Salgari ne se contente pas de rappeler au lecteur la fameuse phrase de Caton l’ancien « Delenda Cartago » ou les batailles de Trasimène ou de Zama, mais il l’entraine dans des lieux moins connus comme la forteresse africaine d’Oroscopa, les riches territoires d’Emporia ou la province de Fisca, des lieux autrefois ravis aux Carthaginois par les Numides avec l’assentiment des Romains. Salgari s’inspire ainsi de l’histoire pour en arriver à l’incendie final, au sacrifice des femmes de Carthage, à la trahison de ses chefs et au combat entre Scipione Emiliano et Hiram, le dernier défenseur de la ville. C’est la fin d’un monde, avec le charme de la fin d’un monde, le drame auquel Hiram échappe miraculeusement quand il réussit avec quatre vaisseaux à rompre le blocus des assaillants.
On a aussi le droit de rêver, de rapprocher les flammes de Salgari de celles de Fahrenheit 451 ou de Il nome della rosa. Carthage va brûler pendant six jours et six nuits, le monastère d’Umberto Eco pendant trois jours et trois nuits. On pense à l’incendie de Rome, à celui de Venise qu’évoque D’Annunzio dans Il fuoco. On repense à Gaston Bachelard et à La psychanalyse du feu, le feu qui « suggère le désir de changer, de brusquer le temps, de porter toute la vie à son terme, à son au-delà »7.
Dans l’imaginaire du lecteur du début du siècle, Hannibal occupe un espace historique et Salammbô un espace littéraire. Giovani Pastrone reprend rapidement le mythe d’Hannibal dans Cabiria (1914) et Arturo Ambrosio celui de la fille d’Hamilcar dans Salammbô (1911). Si Hannibal joue un rôle secondaire dans le roman de Flaubert, Salammbô femme fatale préfigure presque les déesses du cinéma, « les stars ». Hannibal réapparaît dans Scipione l'Africano (1937) comme support de la propagande fasciste du film de Carmine Gallone. C’est l’époque où l’on redécouvre Scipion l’africain, le « duce » des légions romaines victorieuses en Espagne et en Afrique. C’est aussi l’époque où un historien et sénateur du royaume d'Italie fait de Carthage la préfiguration historique des puissances démocratico-libérales. Après la première guerre mondiale, l’Angleterre sera assimilée à la cité punique par de nombreux historiens (allemands en tête) en raison de sa mesquinerie et de son mercantilisme. Mythe et histoire se confondent de la sorte dans la relecture que l’on fait de Carthage au début du siècle.

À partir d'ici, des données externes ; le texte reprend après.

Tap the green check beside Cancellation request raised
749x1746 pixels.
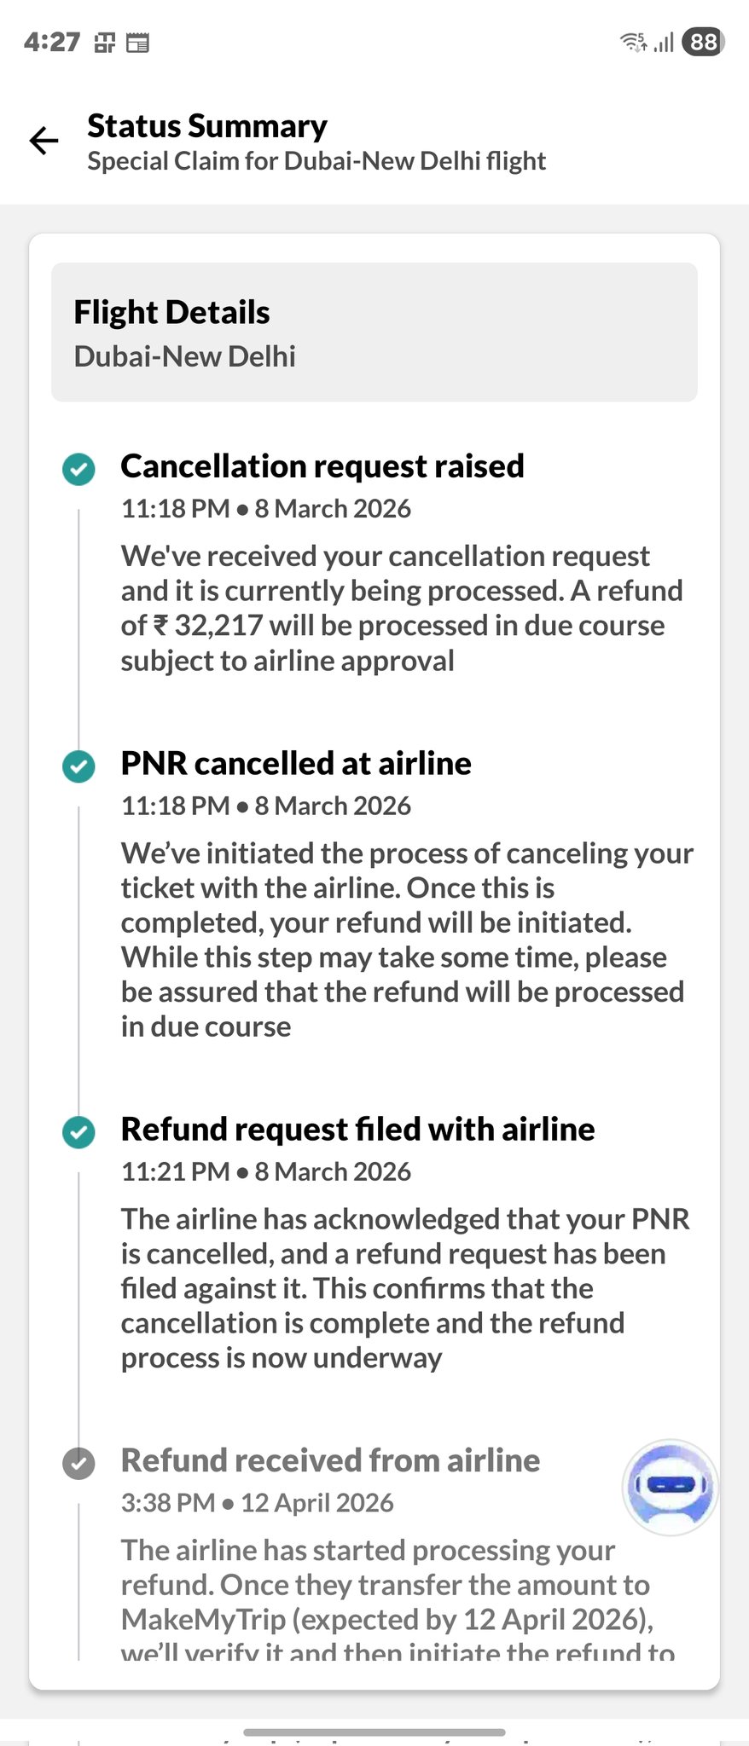pyautogui.click(x=79, y=469)
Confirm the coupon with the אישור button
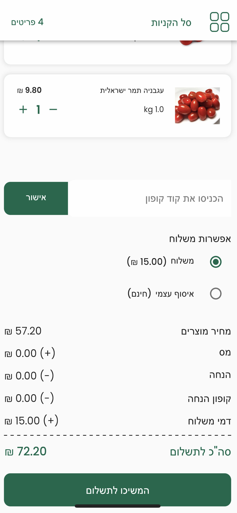 pyautogui.click(x=36, y=198)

Après avoir rappelé ironiquement que pour échapper aux flammes il faut se confier à la mer (ou bien savoir nager)8, Luciano Curreri commente l’autre roman-« péplum » de Salgari : Le figlie dei Faraoni (1905). Il rappelle le goût pour l’orientalisme au tournant du siècle, un orientalisme qui hésite entre authenticité ou stéréotype, entre attraction et culture. Mais on peut voyager dans le temps sans véhicule, grâce aux livres. D’Annunzio a dit qu’il connaissait l’Égypte bien avant de s’y être rendu et Salgari lui donne raison, lui qui n’a jamais voyagé. L’attribution en 1905 du prix Nobel à Henryk Sienkiewicz, auteur de Quo Vadis a peut-être poussé Salgari à écrire Cartagine in fiamme. De même, la découverte du village de Deir El Medina et les expéditions d’égyptologues turinois ont pu l’inciter à écrire Le figlie dei Faraoni, un ouvrage où souterrains, nécropoles et momies ne font pas défaut. Comme dans Cartagine in fiamme, le roman se conclura dramatiquement, par un suicide et une condamnation à mort. Le roman évolue entre fiction et reportage, entre passé et présent. Il traduit une vision romantique de l’archéologie, une vision pessimiste de l’histoire. Un an plus tard, Salgari écrit Cartagine in fiamme, un récit moins lyrique et moins fermé mais toujours ancré dans le passé.
Le Peplum d’Emilio est un ouvrage dense, bien documenté, qui ne décevra pas ceux qu’intéressent la littérature et le cinéma du début du 20e siècle et qui se souviennent avec émotion de l’exaltation de leurs lectures juvéniles.
Willy Burguet
Mai 2012
Willy Burguet est auditeur libre en faculté de Philosophie et Lettres de l'ULg.
7 Bachelard, Gaston: La psychanalyse du feu, Paris, NRF, 1938.